Game Boy Coverage: We get maps and item information on the Dragon’s Lair platformer for the Game Boy. There’s the strategy game Mercenary Force, the shump Burai Fighter, the racing game F1 Race, and a port of Scrabble.

Howard & Nester: This issue Howard and Nester is playing Solar Jetman, and this time they’re actually working togeather to find treasure on an uncharted planet – the treasure (guarded by hostile aliens)? A Bow Tie that Howard had lost and that the aliens were worshipping.

Miracle Piano Teaching System: Now you can learn how to play the piano on your NES for under $200!

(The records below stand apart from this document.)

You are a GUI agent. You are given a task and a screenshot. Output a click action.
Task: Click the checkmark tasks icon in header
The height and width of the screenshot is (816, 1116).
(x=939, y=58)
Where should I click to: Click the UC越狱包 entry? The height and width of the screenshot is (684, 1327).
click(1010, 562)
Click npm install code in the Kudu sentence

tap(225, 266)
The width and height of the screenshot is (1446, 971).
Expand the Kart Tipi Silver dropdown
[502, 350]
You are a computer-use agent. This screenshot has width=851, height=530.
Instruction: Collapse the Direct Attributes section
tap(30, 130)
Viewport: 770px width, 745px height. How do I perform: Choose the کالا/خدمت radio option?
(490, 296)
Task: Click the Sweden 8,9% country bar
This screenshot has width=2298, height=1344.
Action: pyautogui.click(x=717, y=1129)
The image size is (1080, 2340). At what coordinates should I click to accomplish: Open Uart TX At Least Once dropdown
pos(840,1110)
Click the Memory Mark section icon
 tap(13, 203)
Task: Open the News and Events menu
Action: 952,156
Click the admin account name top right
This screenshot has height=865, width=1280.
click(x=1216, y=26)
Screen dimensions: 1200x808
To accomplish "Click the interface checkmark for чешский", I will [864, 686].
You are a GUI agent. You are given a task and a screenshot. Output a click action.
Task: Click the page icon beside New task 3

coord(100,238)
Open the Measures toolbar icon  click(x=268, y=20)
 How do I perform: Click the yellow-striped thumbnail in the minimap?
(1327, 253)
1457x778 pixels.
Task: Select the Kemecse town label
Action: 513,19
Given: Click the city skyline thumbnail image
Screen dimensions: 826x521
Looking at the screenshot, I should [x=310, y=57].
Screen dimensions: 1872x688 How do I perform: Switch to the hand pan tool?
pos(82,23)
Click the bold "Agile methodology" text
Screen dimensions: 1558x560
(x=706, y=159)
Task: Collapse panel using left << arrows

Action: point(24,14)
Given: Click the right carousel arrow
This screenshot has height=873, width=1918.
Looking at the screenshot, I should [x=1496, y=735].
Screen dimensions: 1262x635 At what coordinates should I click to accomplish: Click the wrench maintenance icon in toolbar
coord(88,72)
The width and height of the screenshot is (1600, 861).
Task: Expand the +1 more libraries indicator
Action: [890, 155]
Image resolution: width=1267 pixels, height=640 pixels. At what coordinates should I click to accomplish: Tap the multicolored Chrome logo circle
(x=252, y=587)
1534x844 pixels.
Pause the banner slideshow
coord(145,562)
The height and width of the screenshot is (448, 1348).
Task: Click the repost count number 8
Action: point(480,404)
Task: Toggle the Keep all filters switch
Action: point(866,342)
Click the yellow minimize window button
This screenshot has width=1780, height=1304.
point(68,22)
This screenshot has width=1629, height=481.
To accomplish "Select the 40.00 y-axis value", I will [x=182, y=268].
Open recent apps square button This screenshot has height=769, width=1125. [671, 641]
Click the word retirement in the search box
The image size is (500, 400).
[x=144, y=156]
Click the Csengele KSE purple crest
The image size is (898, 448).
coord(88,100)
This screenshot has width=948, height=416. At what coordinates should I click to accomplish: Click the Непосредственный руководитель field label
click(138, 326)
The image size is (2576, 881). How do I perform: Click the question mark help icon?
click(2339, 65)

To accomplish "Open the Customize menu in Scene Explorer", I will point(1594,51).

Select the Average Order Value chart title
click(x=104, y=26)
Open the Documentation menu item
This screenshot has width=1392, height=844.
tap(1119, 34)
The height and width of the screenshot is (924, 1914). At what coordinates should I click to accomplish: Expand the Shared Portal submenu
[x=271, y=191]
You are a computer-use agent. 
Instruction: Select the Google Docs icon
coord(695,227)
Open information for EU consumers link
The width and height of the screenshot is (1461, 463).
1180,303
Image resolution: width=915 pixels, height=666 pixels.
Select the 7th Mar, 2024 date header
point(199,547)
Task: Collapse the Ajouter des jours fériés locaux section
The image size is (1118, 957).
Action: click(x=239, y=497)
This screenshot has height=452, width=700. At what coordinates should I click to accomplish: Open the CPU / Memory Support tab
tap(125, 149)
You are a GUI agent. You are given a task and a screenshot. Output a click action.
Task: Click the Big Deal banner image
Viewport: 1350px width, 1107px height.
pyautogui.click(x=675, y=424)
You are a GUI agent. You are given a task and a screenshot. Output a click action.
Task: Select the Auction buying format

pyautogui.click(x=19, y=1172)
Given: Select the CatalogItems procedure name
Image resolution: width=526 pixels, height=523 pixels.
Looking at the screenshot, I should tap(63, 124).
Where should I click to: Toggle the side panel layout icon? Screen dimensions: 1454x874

Councelor’s Corner: We have advice for Destiny of an Emperor, the Romance of the 3 Kingdoms RPG, as well as Dungeon Magic, Crystalis, and advice on Swords & Serpents.

Now Playing: The titles of note that they didn’t give feature coverage to are Conquest of the Crystal Palace and… that’s it.

Top 30: We’ve got a few big movers, and a bunch of new stuff.

  1. Super Mario Bros 3 (10,556 pts.) – No Change (7 issues)
  2. Final Fantasy (8,250 pts.) – No Change (3 issues)
  3. Crystalis (5,433 pts.) – Up 8 (2 issues)
  4. Mega Man II (3,743 pts.) – Down 1 (12 issues)
  5. Teenage Mutant Ninja Turtles (3,346 pts.) – Up 5 (11 issues)
  6. Legend of Zelda (2,787 pts.) – Up 3 (16 issues)
  7. Tetris (2,690 pts.) – Down 3 (6 issues)
  8. Super Mario Bros. 2 (2,647 pts.) – Down 1 (15 issues)
  9. Dragon Warrior II (2,582 pts.) – New!
  10. Back to the Future (2,210 pts.) – New!
  11. Blaster Master (2,186 pts.) – Returning (11 issues)
  12. Ninja Gaiden II (2,104 pts.) – Down 7 (3 issues)
  13. Battle of Olympus (2,060 pts.) – Up 4 (4 issues)
  14. Castlevania II (1,708 pts.) – Up 14 (8 issues)
  15. Batman (1,678 pts.) – No Change (8 issues)
  16. NES Play Action Football (1,583 pts.) – New!
  17. Zelda II: The Adventure of Link (1,471 pts.) – Down 9 (14 issues)
  18. Tecmo Bowl (1,454 pts.) – Down 2 (11 issues)
  19. Fester’s Quest (1,399 pts.) – Returning (2 issues)
  20. Super C (1,354 pts.) – Down 6 (4 issues)
  21. Castlevania III (1,342 pts.) – New!
  22. Destiny of an Emperor (1,341 pts.) – New!
  23. Adventures of Lolo II (1,250 pts.) – No Change (3 issues)
  24. Operation Wolf (1,203 pts.) – Returning (2 issues)
  25. Shooting Range (1,141 pts.) – New!
  26. Double Dragon II (1,180 pts.) – Down 6 (3 issues)
  27. Knight Rider (1,126 pts.) – New!
  28. Swords & Serpents (1,059 pts.) – New!
  29. Solar Jetman (1,039 pts.) – New!
  30. Wizardry (1,038 pts.) – Down 8 (2 issues)

Absent from the list: Shadowgate (4 issues), Baseball Stars (4 issues), Punch-Out (2 issues), Bionic Commando (10 issues), Mega Man III (1 issue), Tombs and Treasure (1 issue), Kid Kool (1 issue), Metal Gear II (3 issues), Metroid (14 issues), TMNT II: Arcade (1 issue).

Celebrity Profile: This issue it’s New Kids on the block, one of the first artificially manufactured boy-bands that would pave the way for the Backstreet Boys, N’Sync, and 98 Degrees. The group has their own game coming up from Absolute, where you use the band’s music to fend off “haters” of the band. I can think of several jokes to crack about this, but I won’t.

Pak Watch: Some of the notable upcoming titles include G.I. Joe from Taxan (though I like the Capcom one better), mecha shump Metal Storm, Parker Bros’ Monopoly game, and the SNES, with Pilotwings, Super Mario World, and F-Zero set to be launch titles. There’s also, back for the NES, the Shadowgate-style adventure game Uninvited.

Letter from Howard: So, they’ve tweaked the format again (as you can tell), and they hope we, the readers like it. It certainly like what we’ve gotten so far. They’re shooting for Quality, instead of Quantity of games covered, which sounds right. They’re planning on having more technical articles in the future, which is a nice change, in my opinion.

As for my Quality Control pick. Well, I’m going to go with  Deja Vu this issue. I enjoyed Shadowgate, as hard as it was, and I enjoy reading Noir. Hopefully this won’t be as insta-gib as Shadowgate was, but we’ll see when we get there.